_JOBS_:
**A.** On the ANLS page, what evaluation task was the original script from the Robust Reading Competition provided for?
**B.** Write out the part of the ANLS page from "Awesome Lists containing" to "the InfographicVQA task.".
**C.** Extend the ANLS page from the point where it stops.

_TEXT EXCERPT_:
[start]
An open API service indexing awesome lists of open source software.

https://github.com/shunk031/anls

ANLS: Average Normalized Levenshtein Similarity
https://github.com/shunk031/anls

Last synced: 5 months ago
JSON representation

ANLS: Average Normalized Levenshtein Similarity

Awesome Lists containing this project

README

          

# ANLS: Average Normalized Levenshtein Similarity

[![CI](https://github.com/shunk031/ANLS/actions/workflows/ci.yaml/badge.svg)](https://github.com/shunk031/ANLS/actions/workflows/ci.yaml)
[![Release](https://github.com/shunk031/ANLS/actions/workflows/release.yaml/badge.svg)](https://github.com/shunk031/ANLS/actions/workflows/release.yaml)
![Python](https://img.shields.io/badge/python-3.7%20%7C%203.8%20%7C%203.9-blue?logo=python)
[![PyPI](https://img.shields.io/pypi/v/anls.svg)](https://pypi.python.org/pypi/anls)

This python script is based on the one provided by [the Robust Reading Competition](https://rrc.cvc.uab.es/?com=introduction#) for evaluation of the InfographicVQA task.
[end]
_GIVEN ENTRIES_:
[start]
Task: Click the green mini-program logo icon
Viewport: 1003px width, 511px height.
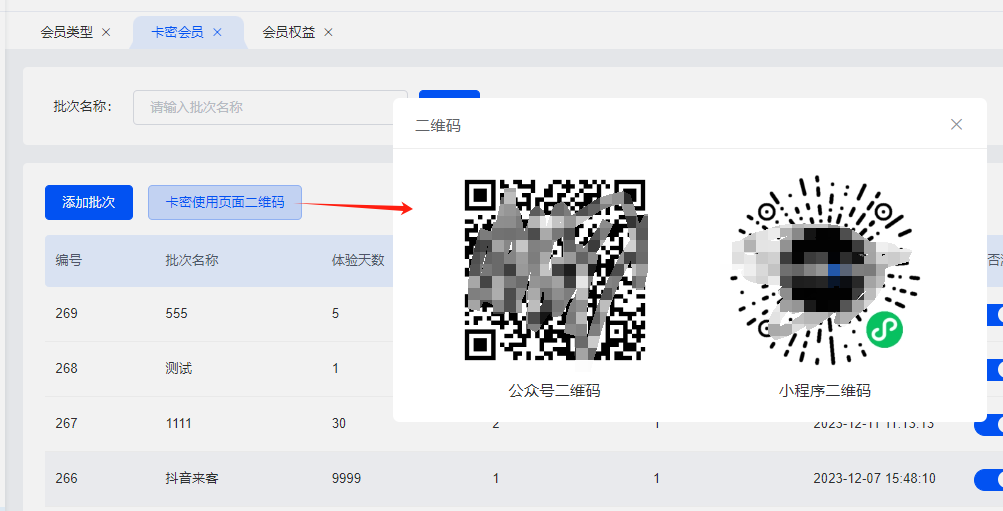Action: pos(885,330)
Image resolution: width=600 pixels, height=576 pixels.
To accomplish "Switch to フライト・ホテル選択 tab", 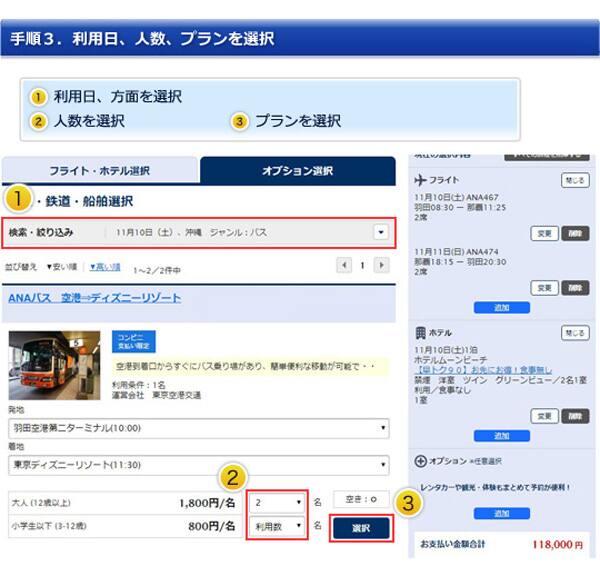I will click(100, 171).
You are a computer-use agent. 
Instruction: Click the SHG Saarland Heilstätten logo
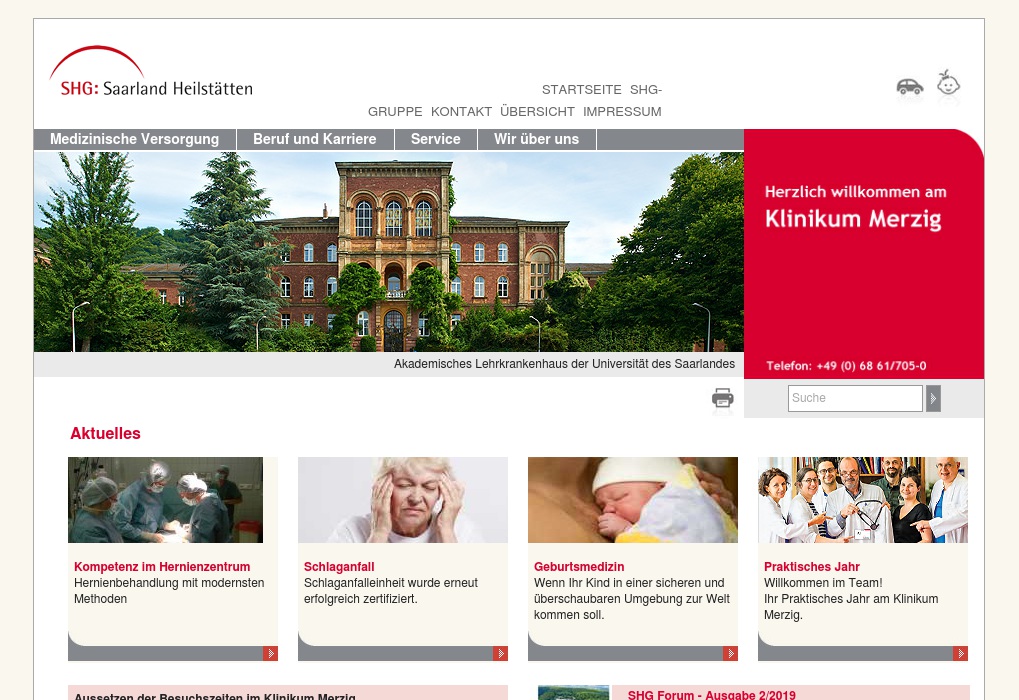(x=150, y=73)
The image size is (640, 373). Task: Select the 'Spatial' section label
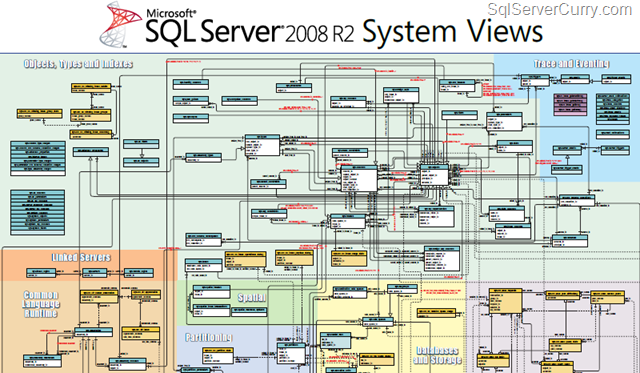tap(252, 298)
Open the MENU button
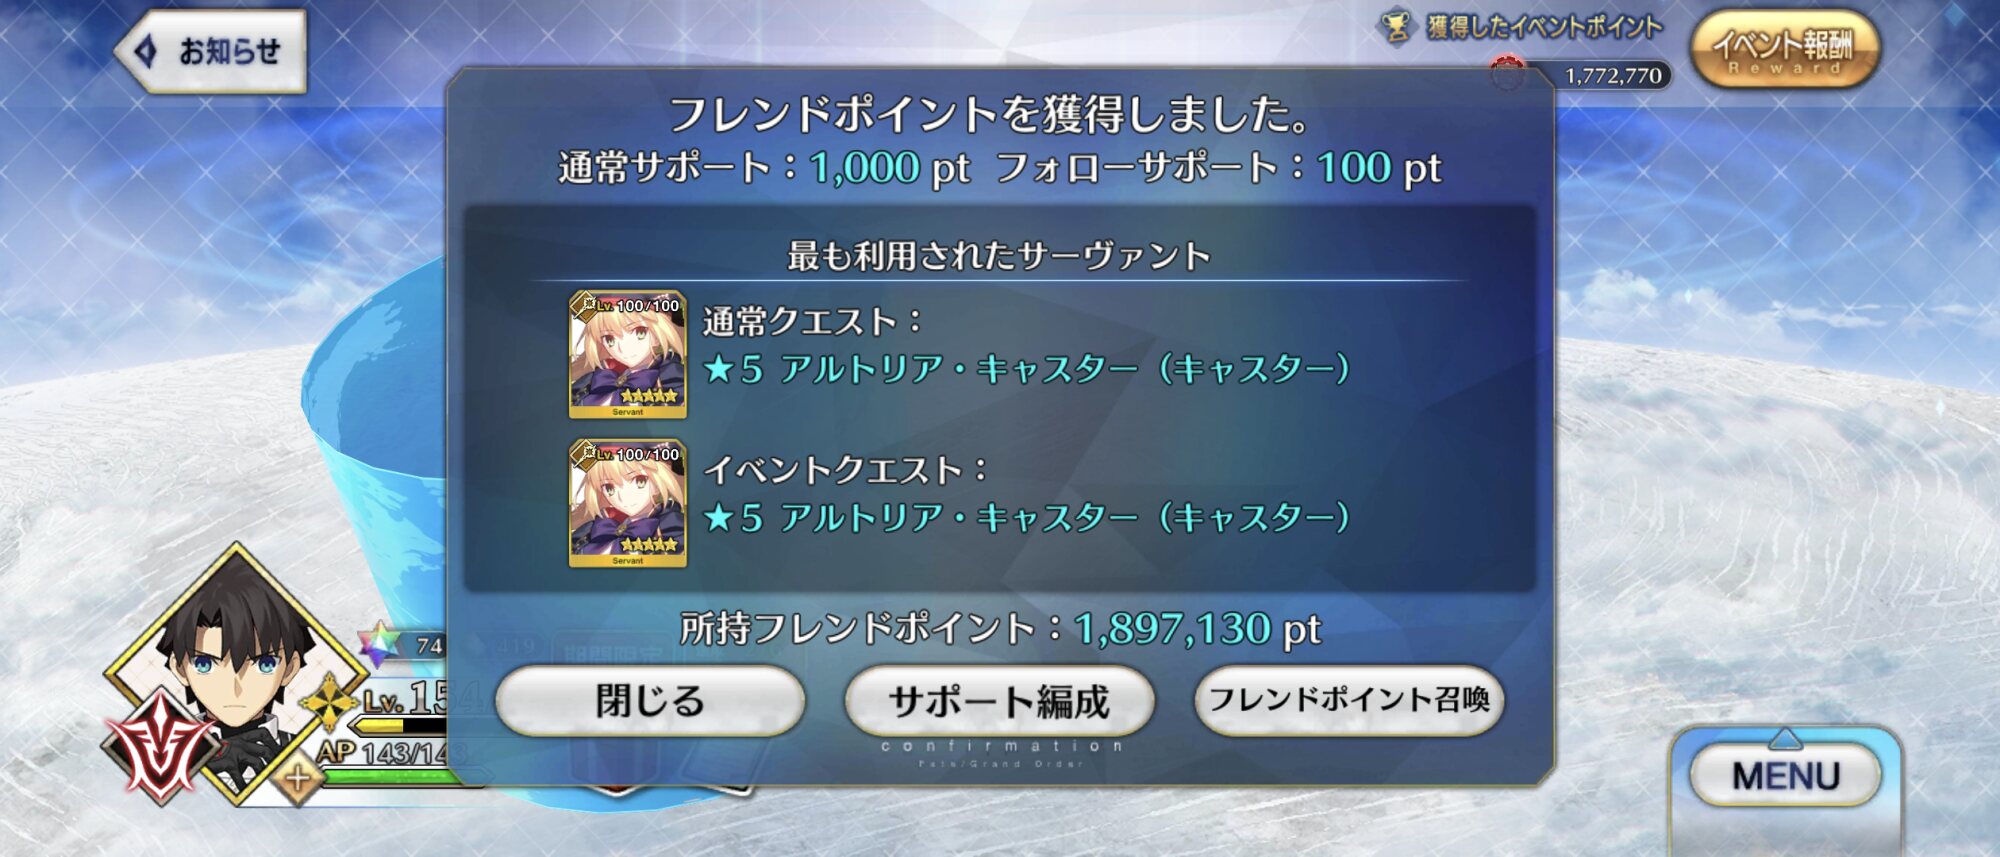The width and height of the screenshot is (2000, 857). tap(1785, 775)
[end]
_ANSWERS PER TASK_:
**A.** The InfographicVQA task.

**B.**
Awesome Lists containing this project

README

          

# ANLS: Average Normalized Levenshtein Similarity

[![CI](https://github.com/shunk031/ANLS/actions/workflows/ci.yaml/badge.svg)](https://github.com/shunk031/ANLS/actions/workflows/ci.yaml)
[![Release](https://github.com/shunk031/ANLS/actions/workflows/release.yaml/badge.svg)](https://github.com/shunk031/ANLS/actions/workflows/release.yaml)
![Python](https://img.shields.io/badge/python-3.7%20%7C%203.8%20%7C%203.9-blue?logo=python)
[![PyPI](https://img.shields.io/pypi/v/anls.svg)](https://pypi.python.org/pypi/anls)

This python script is based on the one provided by [the Robust Reading Competition](https://rrc.cvc.uab.es/?com=introduction#) for evaluation of the InfographicVQA task.

**C.**
## The ANLS metric

The Average Normalized Levenshtein Similarity (ANLS) proposed by [[Biten+ ICCV'19](https://arxiv.org/abs/1905.13648)] smoothly captures the OCR mistakes applying a slight penalization in case of correct intended responses, but badly recognized. It also makes use of a threshold of value 0.5 that dictates whether the output of the metric will be the ANLS if its value is equal or bigger than 0.5 or 0 otherwise. The key point of this threshold is to determine if the answer has been correctly selected but not properly recognized, or on the contrary, the output is a wrong text selected from the options and given as an answer.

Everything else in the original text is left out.